Installers have shared detailed feedback: in wind farms, our covers hold up against salt spray and continuous sun. In cold storage plants, no micro-cracking or embrittlement. On the production line in car plants, panels close up fast and stay shut despite forklifts rumbling by all shift.
We’ve learned from field failures, too. One customer noticed a trace of condensation creeping under an early plate model in a hot, humid plant. From this real feedback, we rejigged the mold, adding a deeper sealing surface and evaluating several silicone-free gasket foams.
Municipal projects rely on our covers where repeated entry is common—lighting upgrades, fuse replacements, or rapid emergency access. Plates withstand abuse, grime, and even the occasional overspray from misplaced paint cans.
In the real world, setups rarely match textbook drawings. Box mounting surfaces may warp and screws go missing. Installers need products that accommodate real conditions, not just the best-case scenario. Our design team speaks directly to maintenance crews, considering call-out stories involving botched fastener holes or missing alignment marks.
We stamp clear alignment notches on the rear of every plate. These subtle guide marks mean that, upside down or right side up, a cover aligns in seconds. In a rush, no one wants to guess if they’ll have to re-drill holes that are just a millimeter off. Our thread form matches commonly used self-tapping fasteners, minimizing spinning and avoiding stripped mounts.
Mistakes happen. Installers may already have damaged receiving holes in metal enclosures. For that, our optional spreader washer kit distributes force across the plate’s surface and saves both plate and box. Repair crews have used that small upgrade to salvage installations, avoiding expensive box replacements.

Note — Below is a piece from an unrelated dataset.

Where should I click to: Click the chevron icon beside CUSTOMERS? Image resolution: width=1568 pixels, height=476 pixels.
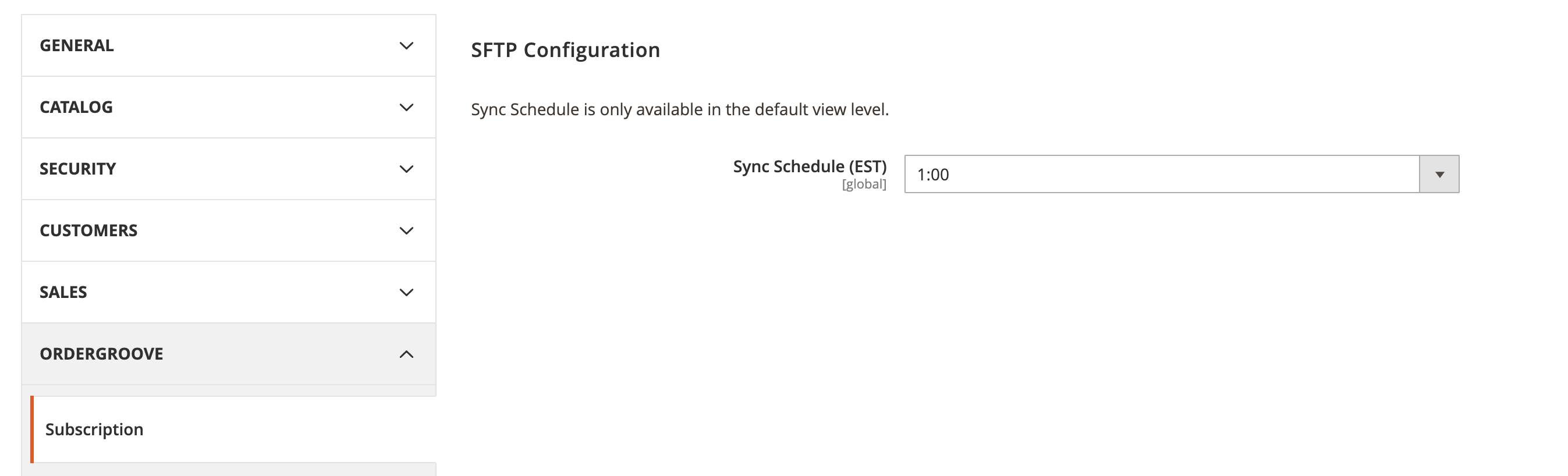[x=406, y=230]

Our plates come packed in anti-static film, keeping them clear of dust and surface scratches right up until the moment of installation. Bulk shipments run with edge protection and layer separators, eliminating damage in transit. These solutions, though small, demonstrate care born from constant feedback from the field.
Making cover plates may look simple from the outside, but anyone who’s managed high-mix, high-volume molding knows the pitfalls. Resin price swings, energy usage, and labor constraints create constant pressure. By running our own presses and controlling our mold base inventory, we keep cycle times short and minimum batch sizes practical for both custom and standard models.

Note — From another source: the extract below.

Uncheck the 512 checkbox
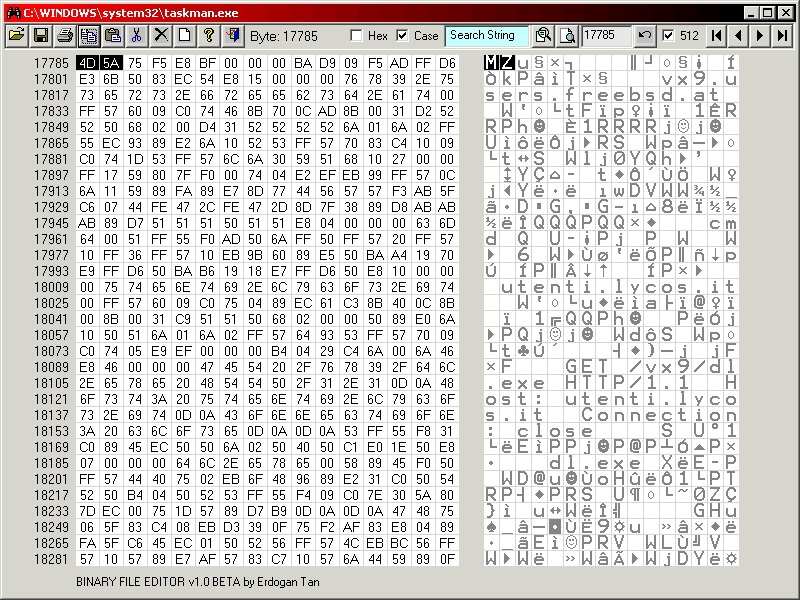This screenshot has height=600, width=800. [668, 36]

We train all staff not only to run machines, but to catch tooling or material shifts early. If a cavity wears or an ejector pin leaves a mark, they catch it before defects grow. All plate molds receive regular maintenance—with running logs open for customer review. We have no secrets to hide and welcome audits.
Our focus keeps shifting with industry demands. More automation means plates often carry embedded RFID or QR code markings. Industrial IoT now requests plates incorporating sensor or transmitter apertures. Instead of resisting change, we invest in precision tooling and flexible mold builds to meet the next set of challenges.
We’ve joined industry groups and safety certification councils to push improvements in standardization and interoperability. Our on-site training center lets partners demo new cover solutions in real panels, with feedback driving next-gen mold designs.
Big promises mean very little unless products hold up in real-life service. As a manufacturer, not a reseller, we see every flaw, and every improvement runs through our hands. We know installers by name, understand their routines, and answer the phone when jobs go wrong. The injection molded screw-in cover plate shows what hands-on production can deliver—tougher, safer, and easier-to-install covers built by teams who care about every step, from resin pellet to finished project.